WORK TO COMPLETE
1. Do these statements agree with the EPICv2 replicate-probe text? (a) Probes mapped to "chromosome 0" in the Illumina manifest are removed. (b) By default, replicate groups with unusually high variance are kept and averaged. (c) A high-variance outlier is a variance above Q3 + 1.5*IQR. Answer each with yes or no and quote the deciding words.
2. How would you render this sentence from the EPICv2 replicate-probe text in Spanish: "For each sample, beta values of remaining replicate probes are replaced by mean of beta values."

EXTRACT PROVIDED
++++++++++++++++++++

This function deals with replicate/duplicate probes on the EPICv2 array in two ways. For each group of replicates:
- Probes mapped to "chromosome 0" in the Illumina manifest, and probes labelled as inferior (due to reduced sensitivity and precision) by Peters et al., BMC Genomics 2024, are removed. Often this leaves only one 'superior' replicate probe in the group.
- If there is more than one probe left in the group after removing inferior probes*, mean and variance are calculated across the remaining probes. For each sample, beta values of remaining replicate probes are replaced by mean of beta values. E.g. Before:
Probe Name | Sample 1 | Sample 2 |
---|---|---|
cg00002033_TC11 | 0.6533183 | 0.4650523 |
cg00002033_TC12 | 0.6440894 | 0.4638761 |
Probe Name | Sample 1 | Sample 2 |
---|---|---|
cg00002033_TC11 | 0.6487038 | 0.4644642 |
High-variance probes
By default, if probes in the replicate group have unusually high variance in beta values compared to other replicate groups (outliers defined as variance > Q3 + 1.5*IQR, same as in a box plot) then all probes in the replicate group will be removed. Alternatively, user can set remove_high_var = FALSE, to keep and average these high-variance replicates as shown above.
*Reasons for this include that one probe may have the best sensitivity while another has the best precision, group mean may be superior to any one probe, or probes may have no inferior/superior label due to insufficient evidence.

++++++++++++++++++++

DATA
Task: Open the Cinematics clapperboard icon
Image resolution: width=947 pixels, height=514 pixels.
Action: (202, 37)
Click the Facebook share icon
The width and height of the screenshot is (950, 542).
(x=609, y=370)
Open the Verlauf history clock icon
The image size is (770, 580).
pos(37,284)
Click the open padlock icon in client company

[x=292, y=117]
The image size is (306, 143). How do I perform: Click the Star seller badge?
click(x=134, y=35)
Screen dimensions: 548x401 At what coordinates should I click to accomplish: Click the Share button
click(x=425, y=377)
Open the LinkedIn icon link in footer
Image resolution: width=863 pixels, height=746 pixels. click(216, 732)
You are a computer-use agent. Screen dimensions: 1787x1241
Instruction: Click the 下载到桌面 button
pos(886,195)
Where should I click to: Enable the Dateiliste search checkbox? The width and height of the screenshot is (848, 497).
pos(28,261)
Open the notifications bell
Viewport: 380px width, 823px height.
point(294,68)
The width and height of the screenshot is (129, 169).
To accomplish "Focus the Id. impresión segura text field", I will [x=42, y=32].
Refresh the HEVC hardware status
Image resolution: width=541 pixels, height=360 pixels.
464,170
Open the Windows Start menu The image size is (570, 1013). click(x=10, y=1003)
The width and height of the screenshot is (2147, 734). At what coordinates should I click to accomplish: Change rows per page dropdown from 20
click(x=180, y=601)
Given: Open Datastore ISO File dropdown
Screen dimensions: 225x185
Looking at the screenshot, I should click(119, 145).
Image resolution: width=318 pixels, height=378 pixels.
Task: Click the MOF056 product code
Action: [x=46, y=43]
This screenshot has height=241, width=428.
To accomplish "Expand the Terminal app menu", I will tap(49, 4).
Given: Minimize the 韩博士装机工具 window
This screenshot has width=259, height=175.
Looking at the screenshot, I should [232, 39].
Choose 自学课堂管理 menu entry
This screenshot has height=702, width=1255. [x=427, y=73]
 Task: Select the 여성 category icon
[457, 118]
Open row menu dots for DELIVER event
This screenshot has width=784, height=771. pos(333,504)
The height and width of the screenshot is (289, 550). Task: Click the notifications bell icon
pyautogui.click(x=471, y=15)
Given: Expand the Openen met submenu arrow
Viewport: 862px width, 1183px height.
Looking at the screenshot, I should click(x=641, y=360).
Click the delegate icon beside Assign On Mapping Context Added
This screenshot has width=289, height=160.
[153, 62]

++++++++++++++++++++

ANSWERS TO THE EXERCISES
1.
(a) Yes: "Probes mapped to "chromosome 0" in the Illumina manifest, and probes labelled as inferior (due to reduced sensitivity and precision) by Peters et al., BMC Genomics 2024, are removed."
(b) No: "By default, if probes in the replicate group have unusually high variance in beta values compared to other replicate groups (outliers defined as variance > Q3 + 1.5*IQR, same as in a box plot) then all probes in the replicate group will be removed."
(c) Yes: "outliers defined as variance > Q3 + 1.5*IQR, same as in a box plot"

2. Para cada muestra, los valores beta de las sondas replicadas restantes se sustituyen por la media de los valores beta.